In 1993, the Japanese Advanced Satellite for Cosmology and Astrophysics (ASCA) was successfully launched. This satellite was operated for 7 years (until 2000) and was the first mission that provided X-ray imaging capabilities in a relatively broad energy band (0.3-10 keV). During its lifetime, ASCA carried out two dedicated surveys of the Galactic Center and Plane, where it discovered around 200 distinct X-ray sources.
Up to date, about 1/3 of the ASCA-discovered X-ray sources could not be classified. They have relatively faint X-ray intensities that can trace a variety of Astronomical objects such as strongly magnetized neutron stars (called ‘magnetars’), bright accreting white dwarfs (‘polars’ and ‘intermediate polars’), sub-luminous accreting neutron stars and black holes, X-ray emitting massive stars, as well as foreground stars and background active galaxies (‘active galactic nuclei’).
In 2006, we launched a program to observe 35 of the unclassified ASCA-sources with the Swift satellite. The goal of this program was to study the X-ray spectrum of these objects, to find possible indications of temporal variations in the X-ray intensity and to obtain more accurate X-ray positions that would aid in conducting follow-up observations at other wavelengths (optical, infra-red, radio). With this approach we aim to gain more insight into the nature of the faint unclassified ASCA sources.

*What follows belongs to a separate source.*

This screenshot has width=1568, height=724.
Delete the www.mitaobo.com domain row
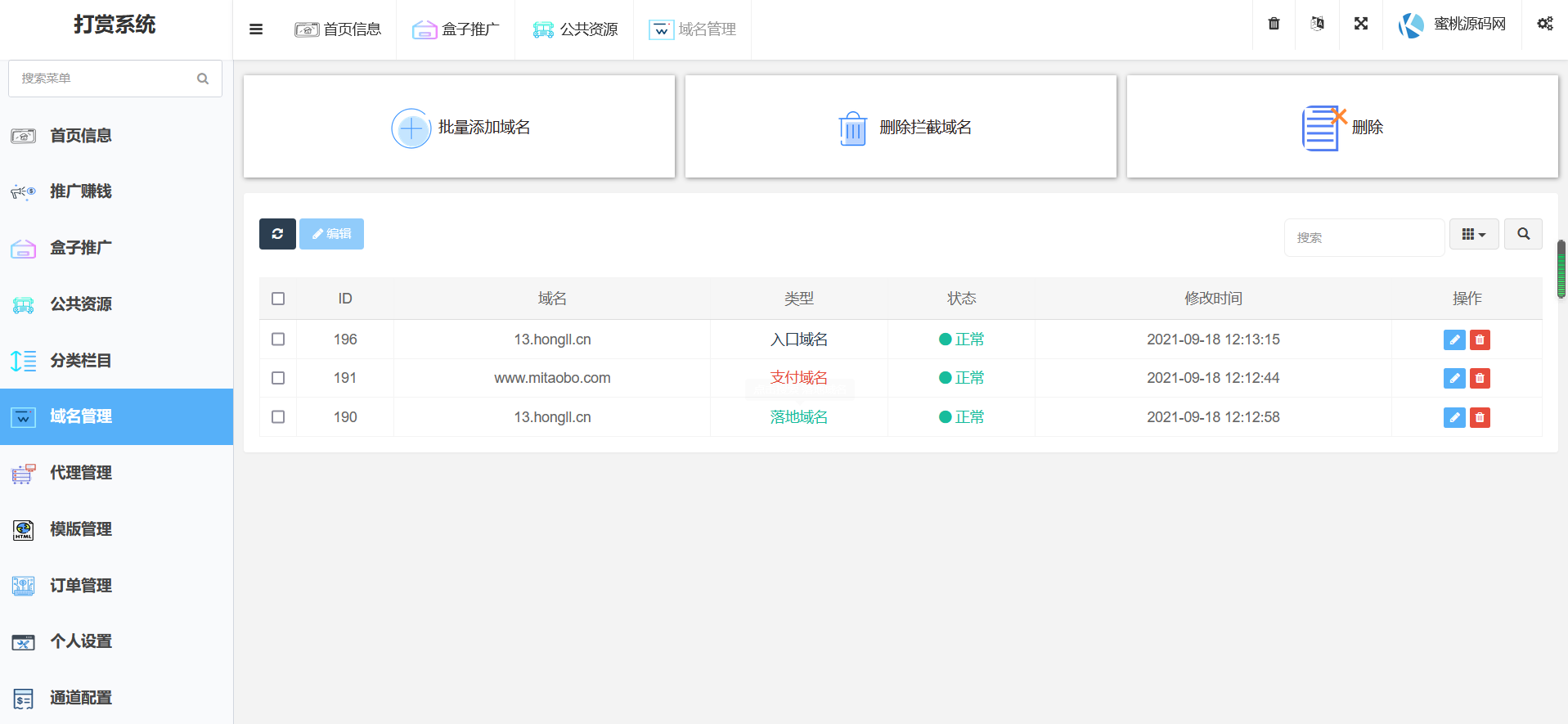[1480, 378]
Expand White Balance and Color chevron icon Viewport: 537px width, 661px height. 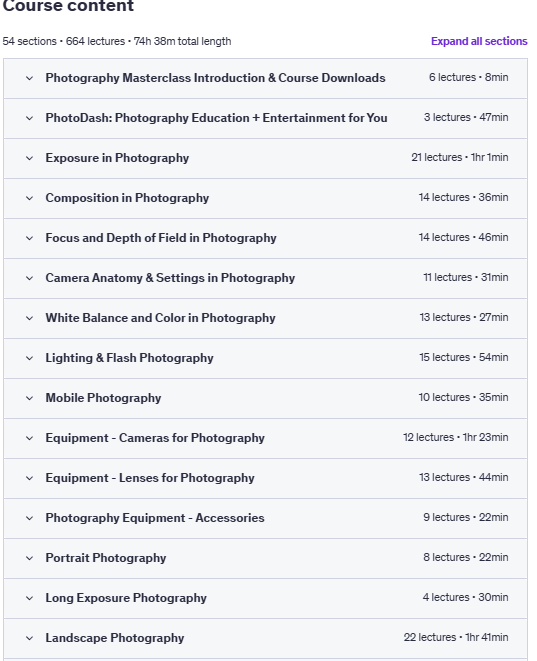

With our Swift observations we were able to tentatively identify three accreting compact objects: one likely magnetized white dwarf, one neutron star and one object that is likely a neutron star or a black hole. In addition, we found that three objects are possibly nearby X-ray emitting stars. Finally, we found evidence that two of the ASCA-detected sources likely undergo strong variations in their X-ray intensity, since these were not detected during our Swift observations.